A number of limitations should be acknowledged in considering our findings. First, while Study 2’s results suggest that increasing team identification when teams are characterized by high professional identification is unlikely to influence OCB, Study 3 showed that strengthening team identification in the same context may indeed decrease OCB. We posit that the differences in our field and experimental findings may be due to the critical role of profession in healthcare [112,119,132], and acknowledge that the healthcare context may represent an important boundary condition for our model [133]. Previous research suggests that profession is prioritized in healthcare above most other social categories and that high professional identification may motivate efforts to protect professional autonomy, status and distinctiveness [119,134]. Our field results suggest that this effect may diminish the impact of team identification on OCB as members focus on advancing their own profession’s priorities. However, we also posit the centrality of profession may be likely in other professional bureaucracies, suggesting the generalizability of our model well beyond healthcare environments. Future research in professional industries beyond healthcare can test this possibility. We also note the US national context of our research as a further boundary condition and acknowledge that, while our results may be applicable to similar health systems, future research in non-OECD countries and emerging economies would substantially strengthen generalizability.

Second, notwithstanding the strengths of the recall method in capturing participants’ authentic workplace experiences, we acknowledge its inherent limitations. Because recall designs rely on participants’ retrospective accounts, they may be subject to memory bias or post-hoc rationalization. To mitigate these risks, we provided clear instructions and used validated scales to guide participants’ reflections. Nonetheless, future research could extend this work by incorporating complementary approaches, such as vignette-based or longitudinal designs, to further enhance methodological rigor and strengthen the robustness of causal inferences. Furthermore, the sample size and low ICC(2) results in Study 3 potentially limit our capacity to identify significant relationships [135], and our results may reflect a conservative estimate of true team-level relationships. Our hypotheses were largely supported and confirmed in experimental studies, however we acknowledge the value of replication using larger field samples. Such future research may also endeavor to address issues of endogeneity that may have been present in study 3, though our experimental results provide confidence in the robustness of our findings.

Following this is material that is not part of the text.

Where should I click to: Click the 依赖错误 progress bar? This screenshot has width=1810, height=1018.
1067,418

We also note that field data for our predictor, mediator and moderator variables were collected from the same survey, which may lead to common method bias. While these methods are less likely to bias the complex moderated mediation relationships in our model [136], we suggest that future field research could address this limitation through the use of, for example, more objective observational measures of leadership. The use of such measures would also address our reliance on observational OCB measures and self/leader ratings.

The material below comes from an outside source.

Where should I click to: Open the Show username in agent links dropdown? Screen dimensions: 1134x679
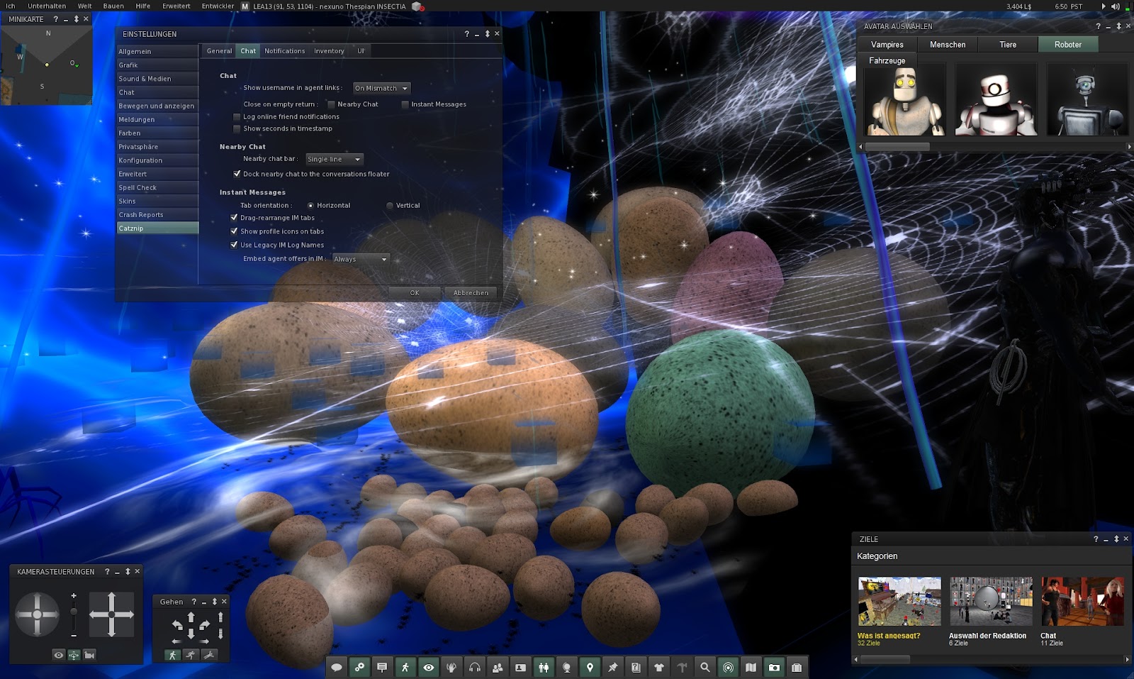pos(381,88)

Despite these issues, our research provides a signification contribution to our understanding of authentic leadership and the capacity of such leaders to enhance engender OCB. In particular, the capacity of a single moderator, professional identification, to account for inconsistency in the effects of authentic leadership, and team identification, provides insight into past ambiguous results, a valuable direction for future studies and useful insights for HR managers and organizational leaders interested in team-based work design.